Stored items:
.....

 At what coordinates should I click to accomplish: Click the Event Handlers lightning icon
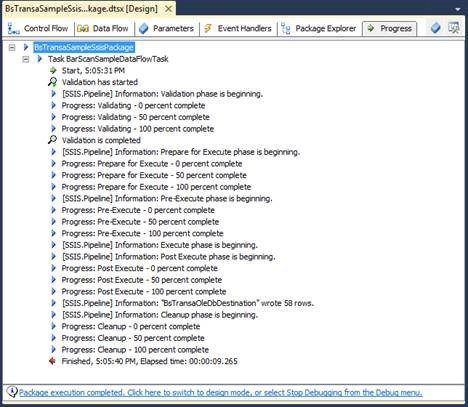tap(208, 28)
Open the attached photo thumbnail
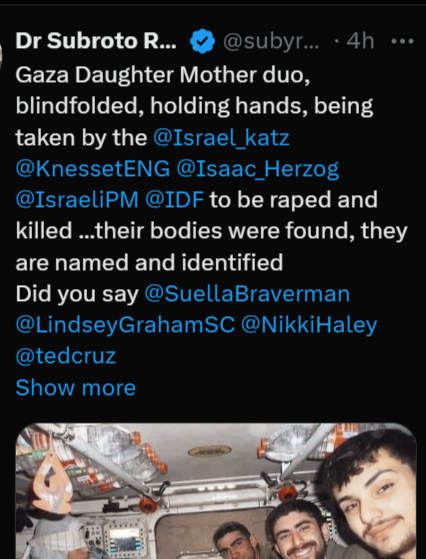This screenshot has height=559, width=426. tap(216, 491)
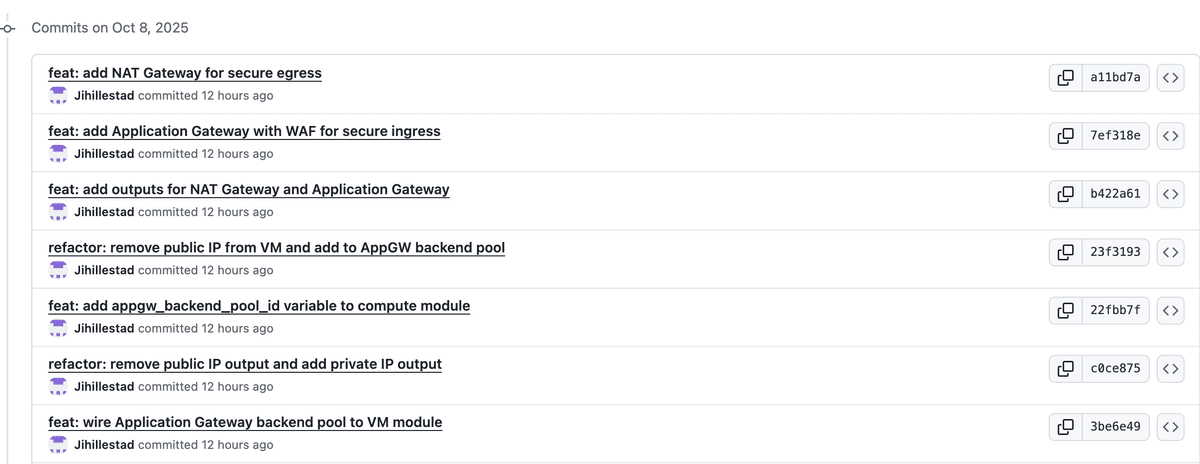Open 'wire Application Gateway backend pool' commit
This screenshot has height=464, width=1200.
tap(245, 422)
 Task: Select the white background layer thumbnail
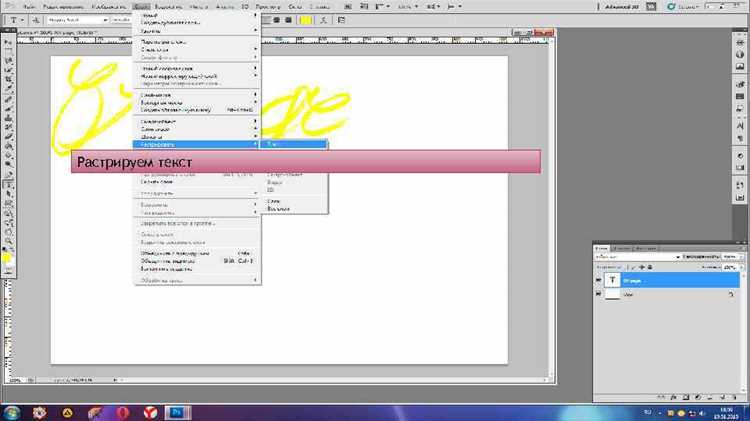coord(612,294)
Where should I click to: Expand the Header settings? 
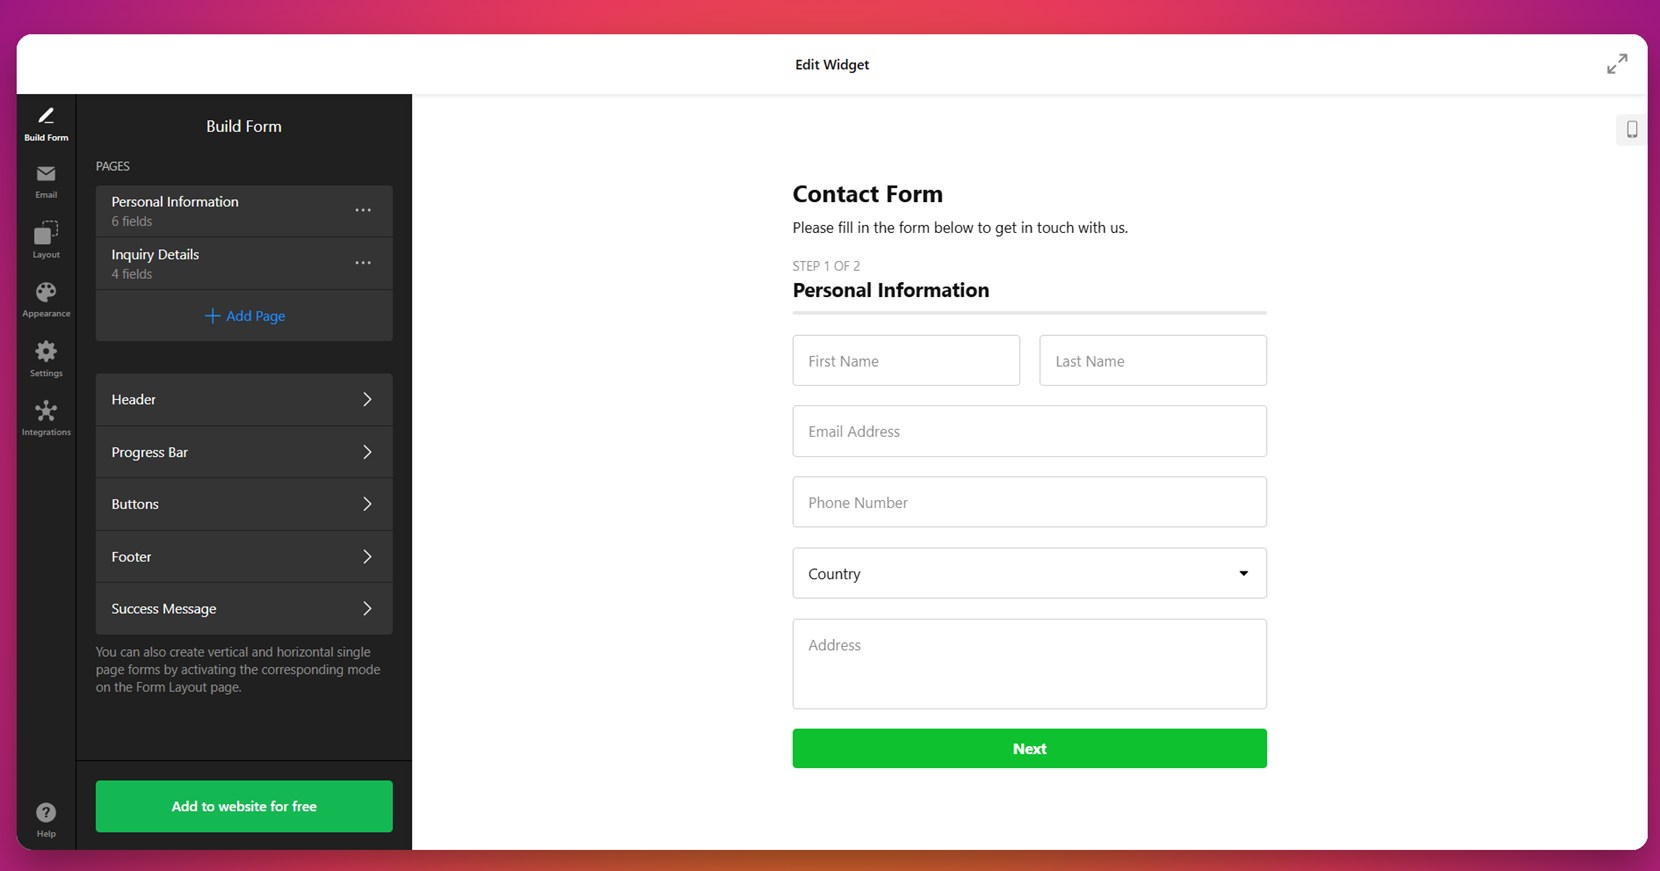244,399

.....

Each entry must be retyped word for word, with every image omitted.

 At what coordinates should I click to accomplish: Click the Event Handlers lightning icon
tap(208, 28)
Open the attached photo thumbnail
This screenshot has height=559, width=426. tap(216, 491)
Open 'wire Application Gateway backend pool' commit
This screenshot has height=464, width=1200.
tap(245, 422)
 Task: Select the white background layer thumbnail
coord(612,294)
Where should I click to: Expand the Header settings? 
244,399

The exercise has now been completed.